Merck wasn’t the only winner to emerge at AACR this year.
Art Krieg’s Checkmate Pharmaceuticals attracted considerable buzz for the biotech’s key proof-of-concept data on CMP-001, its TLR9 agonist designed to turn cold tumors hot and light them up for a checkpoint assault.
The Cambridge, MA-based biotech has gathered data on 69 patients in the ITT crowd whose melanoma proved resistant to a PD-1 assault. In that group, they recorded a 22% objective response rate with 2 complete and 13 partial responses for patients treated with a combination of the Checkmate drug plus Keytruda. Given that checkpoints are generally effective in about 1 out of 5 cases, demonstrating a potential to expand the population by roughly the same amount would be a significant improvement in the field — provided the data hold up.
“In this patient population, pembrolizumab alone would be unlikely to provide more than a 7% response rate,” said principal investigator Mohammed Milhem in a statement. “If the current results are confirmed, it appears that this combination could offer an effective treatment option for patients with advanced melanoma who are not responsive to pembrolizumab.”
The big idea here is simple enough: Activating TLR9 in plasmacytoid dendritic cells is designed to emit a burst of costimulatory molecules and tumor antigen to invite a T cell attack — which is what the PD-1/L1 crowd is designed to spur.
CEO Art Krieg also notes that researchers gathered some key biomarker data to demonstrate how the drug could activate the innate immune system.
“The mechanism of action of CMP-001 is not specific to melanoma, and should apply across most or perhaps all tumor types, including those that have not been PD-1 responsive in the past,” he said.

*What you are asked to do*
Answer these questions using the article on CMP-001:
(a) How many patients were in the ITT group whose melanoma was resistant to PD-1 treatment?
(b) According to Mohammed Milhem, what response rate would pembrolizumab alone be unlikely to exceed in this patient population?
(c) In which cells is TLR9 activated to trigger the immune response?
None of the data after this point is needed.

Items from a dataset
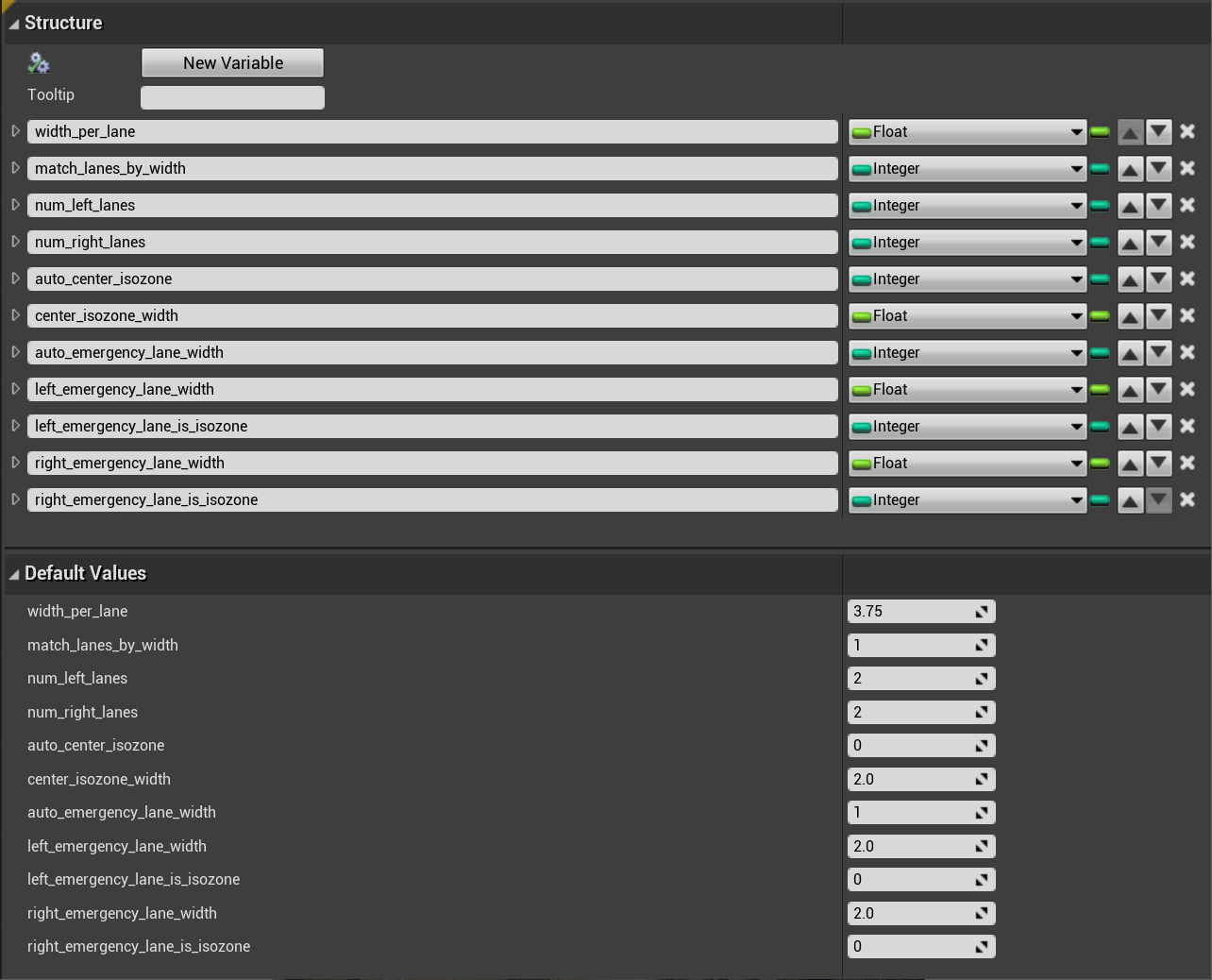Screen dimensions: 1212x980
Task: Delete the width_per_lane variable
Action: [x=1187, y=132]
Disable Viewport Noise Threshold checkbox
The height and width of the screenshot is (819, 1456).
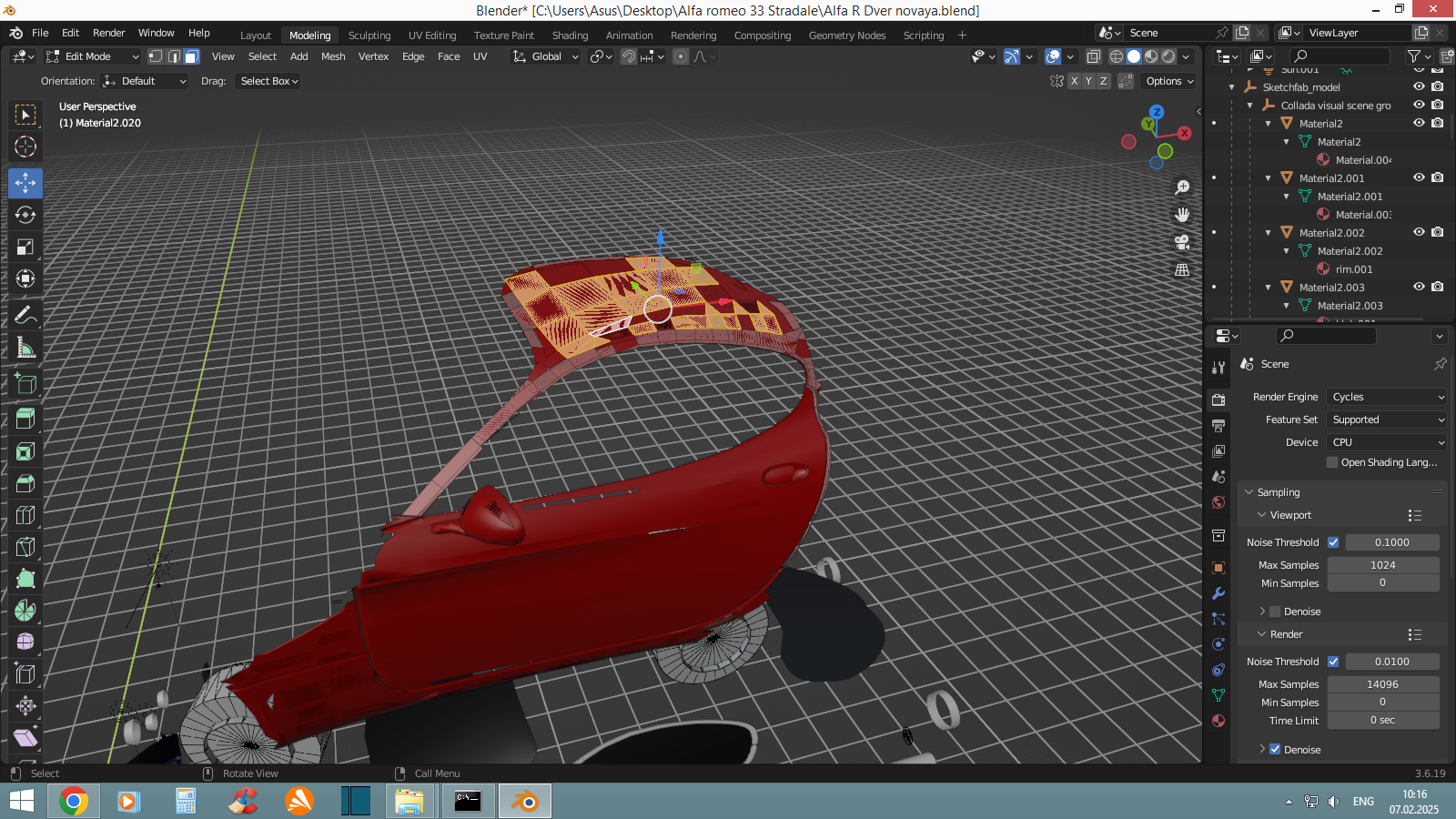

*Answer section*
(a) 69 patients
(b) 7%
(c) Plasmacytoid dendritic cells